Chapter Twenty Three

245 15 14
                                    

Uwu. Bu bölümde acayip sürprizlerim var. Dikkat! Kalbiniz durabilir🤭

Her şeyi tek oturuşta anlatmak zorunda kalmıştım. Yalan söylemeyecektim. Evet öğrenmelerini istemiyordum ama ne yapabilirdim ki? Görmemesi gereken şeyleri görmüştü.

"Jisoo lütfen bu olanlardan kimseye bahsetme. Takıntılı biliyorsun. Müdürle konuşacağım ve okuldan atılacak. Ama lütfen aramızda kalsın."

"Rosé ben senin şu an anlattıklarına inanamıyorum. Sana nasıl elini kaldırır!?" dedi gözleri dolarken.

"Sulu gözlülük yapma. Ben gayet iyiyim. Tek ihtiyacım olan şey sarılmak!"

Hemen birbirimize sarıldık. Gözyaşlarını sildiğini hissedebiliyordum.

...

Jin ve Tae çardağa geldiklerinde sanki üstlerine beş kilo su dökülmüştü. Jisoo'nun kıskandırma çabaları biraz fazlaya kaçmış gibiydi.

Taehyung masadaki su şişesini kafasına dikti. İçerken ağzından, boyun yolunda ilerleyen damlaya baktım.

Akmış saç boyası siyah dalgalı saçlarının ucunda kalmıştı. Yeşil gözleri parlıyordu. Ve boyun yolundaki su damlası... O beni bitiriyordu. Kalbim kaldıramıyordu.

Su şişesini ağzından çekip bana baktı.

"Kedicik! Bana öyle bakma. Yiyecek misin beni?"

Gözlerimi çevirip "Üff. Gözüm dalmış işte."

"Bir şey demedim." Bu hali daha da gıcık ediciydi.

Zil çalmadan önce bizi sınıfa bıraktılar. Zilin çalmamış olmasının verdiği avantajla müdürün odasına gitmeye karar verdim.

"Gir." sesiyle yavaşça içeri adımımı attım.

Jackson ile yaşanan olayları kısaca anlattım ve boynumu gösterdim. Müdür morluğu gördüğü an deliye döndü.

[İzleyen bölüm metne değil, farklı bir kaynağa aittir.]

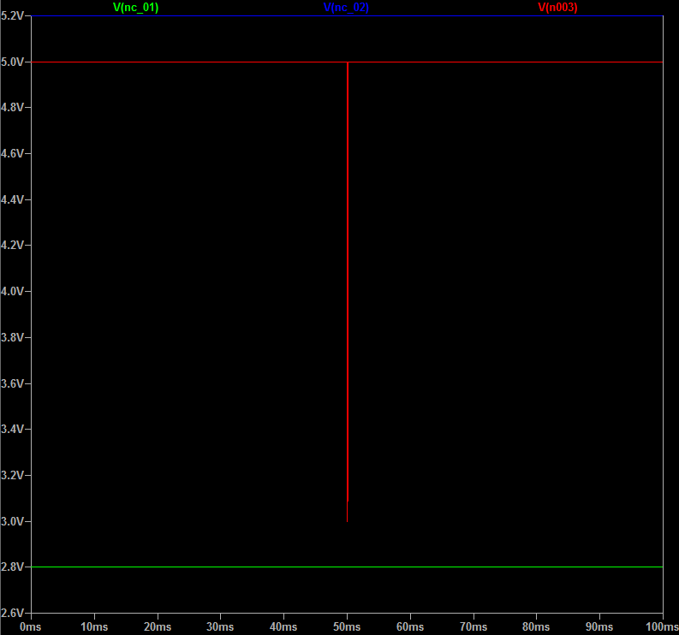
Task: Click the 5.2V label at axis top
Action: (x=15, y=16)
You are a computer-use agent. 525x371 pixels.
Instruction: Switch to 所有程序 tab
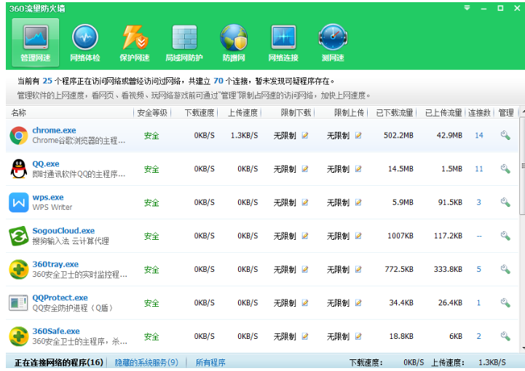[210, 362]
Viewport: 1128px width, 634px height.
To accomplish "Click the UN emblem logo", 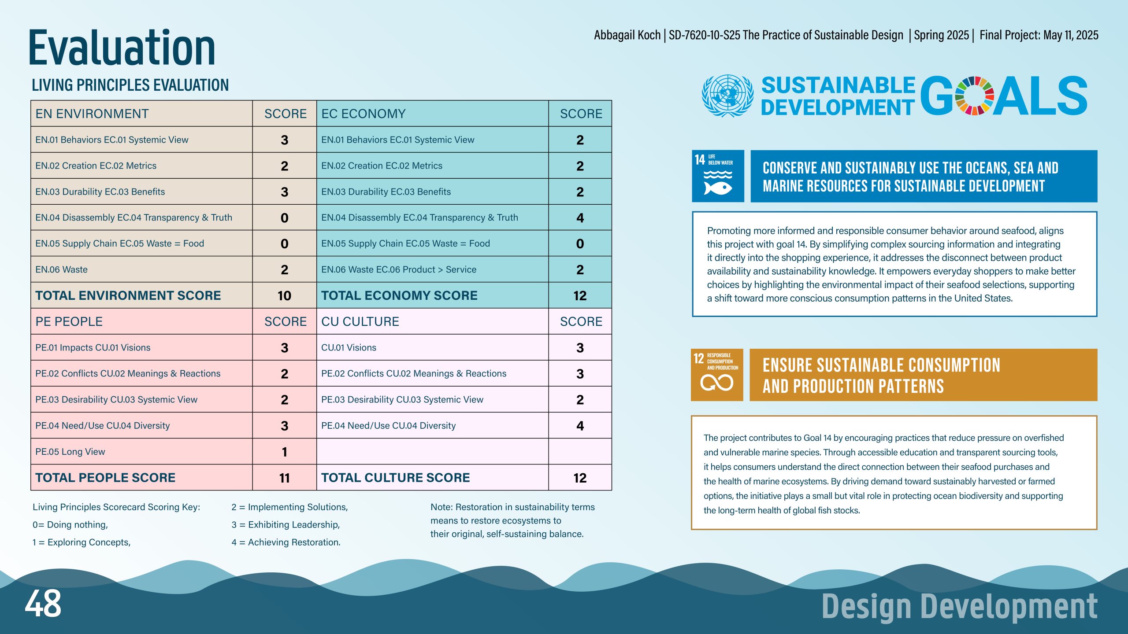I will 727,95.
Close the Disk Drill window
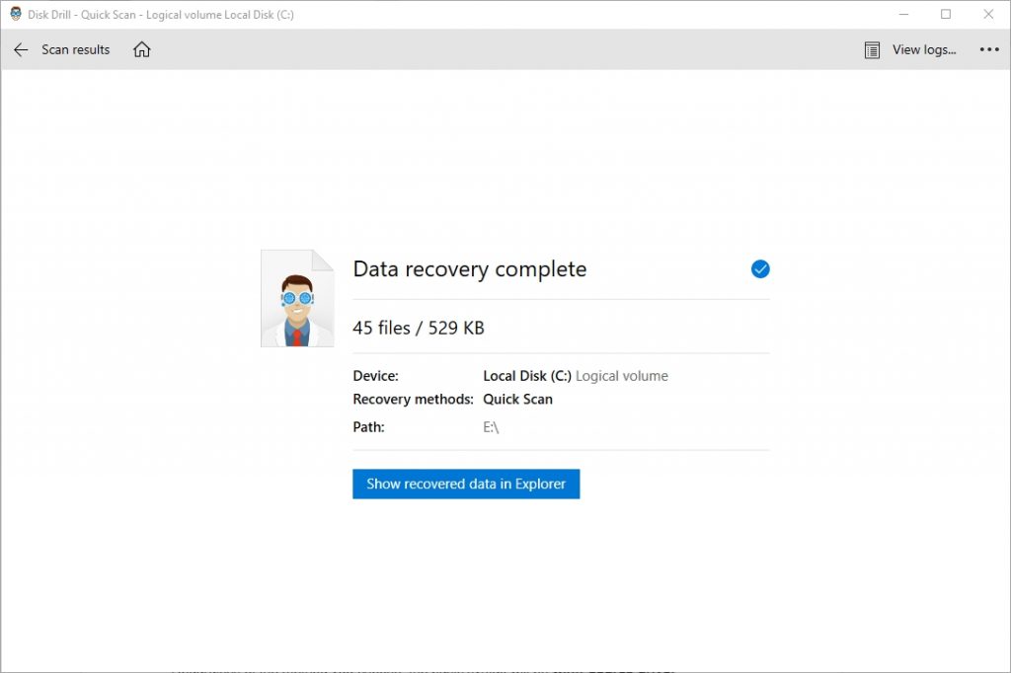Viewport: 1011px width, 673px height. 988,14
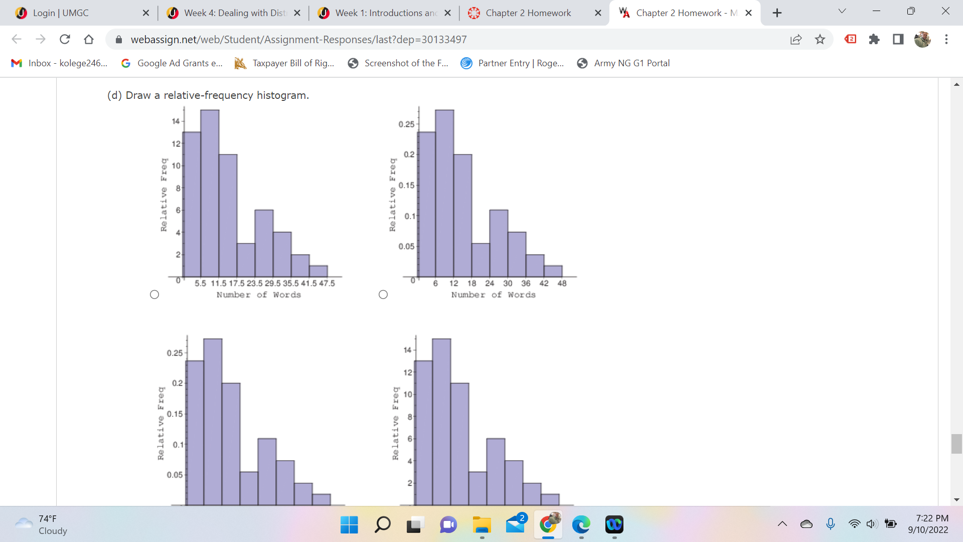
Task: Select the first histogram radio button
Action: [x=154, y=294]
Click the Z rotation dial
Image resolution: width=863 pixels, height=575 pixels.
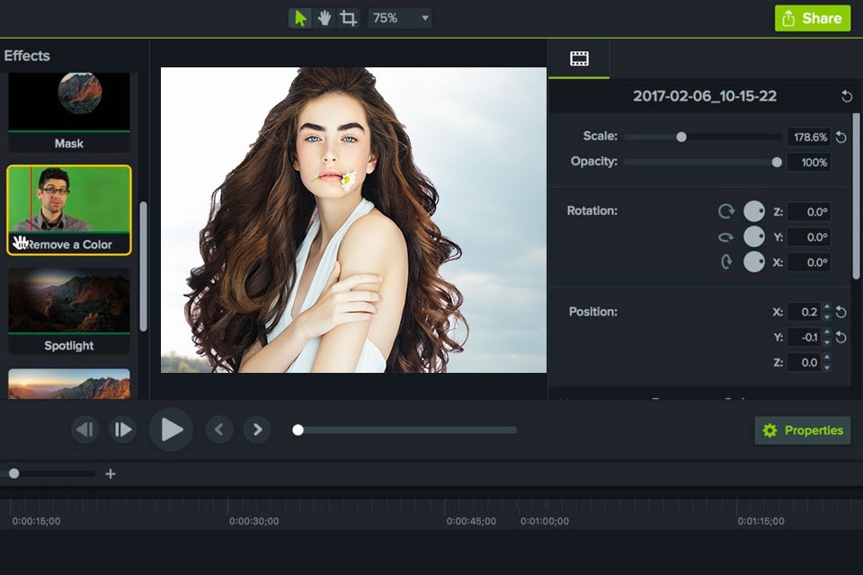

Bahçeyi gören kamerayı açtı. Bir saat öncesine sardı ve hızlı moda alarak oynatmaya başladı. Ben ve Jackson'ı görünce durdurttum ve normal modda ilerlemeye başladı.

Müdür kaydı bir belleğe kaydedip disiplin kuruluna götüreceğini söyledi.

Bu sırada da bana derse gitmemi tembihledi. Bugün zaten yeterince ders kaçırmıştım. Ben de dersime gittim.

Derste heyecan yapıyordum. Jackson'ın okuldan atılmasını o kadar istiyordum ki soru bankasında konumuzla ilgili olan bütün soruları çözmüştüm.

...

Zilin çalma sesiyle koşarak sınıftan çıktım. Sana ve Mina bana bakıyorlarlardı. Fısıldaşmaya başladıklarında içimden "Yapsam mı? Yapmasam mı?" diye düşündüm. Pekâla, umarım disipline gitmem. Sakince orta parmağımı havaya kaldırdım.

Müdür odasının kapısını dinlemeye başladım.

"Bunu nasıl yaparsın!?"

"B-ben böyle olsun istemedim!"

"Bu okuldaki serüveninin sonuna geldin. İmzala şu kağıdı çabuk!"

Sessizliğin ardından Jackson odadan çıktı. Arkamı döndüm ve dışarıyı izliyormuş gibi yaptım. Neyse ki beni fark etmemişti.

"Ne oldu?" dedim müdürün odasına girerken.

"Korkma kızım sen. İmzaladı kağıdı. Ailesi meşgul olduğu için onlar akşam imzalayacak."

Jackson'dan sonunda kurtulmuştum. Bu kadar psikopat olduğunu bilseydim en başından hayatıma girmesine izin vermezdim aslında.

Coşkuyla sınıfa girdim. Gelişmeleri Jisoo'ya anlatacaktım ama geldiğimde herkes Lisa'nın başında toplanmıştı çünkü Lisa ağlıyordu. Tabi bir kişi hariç, Jungkook. Bu tabloya bakarak bile olayı anlayabilmiştim.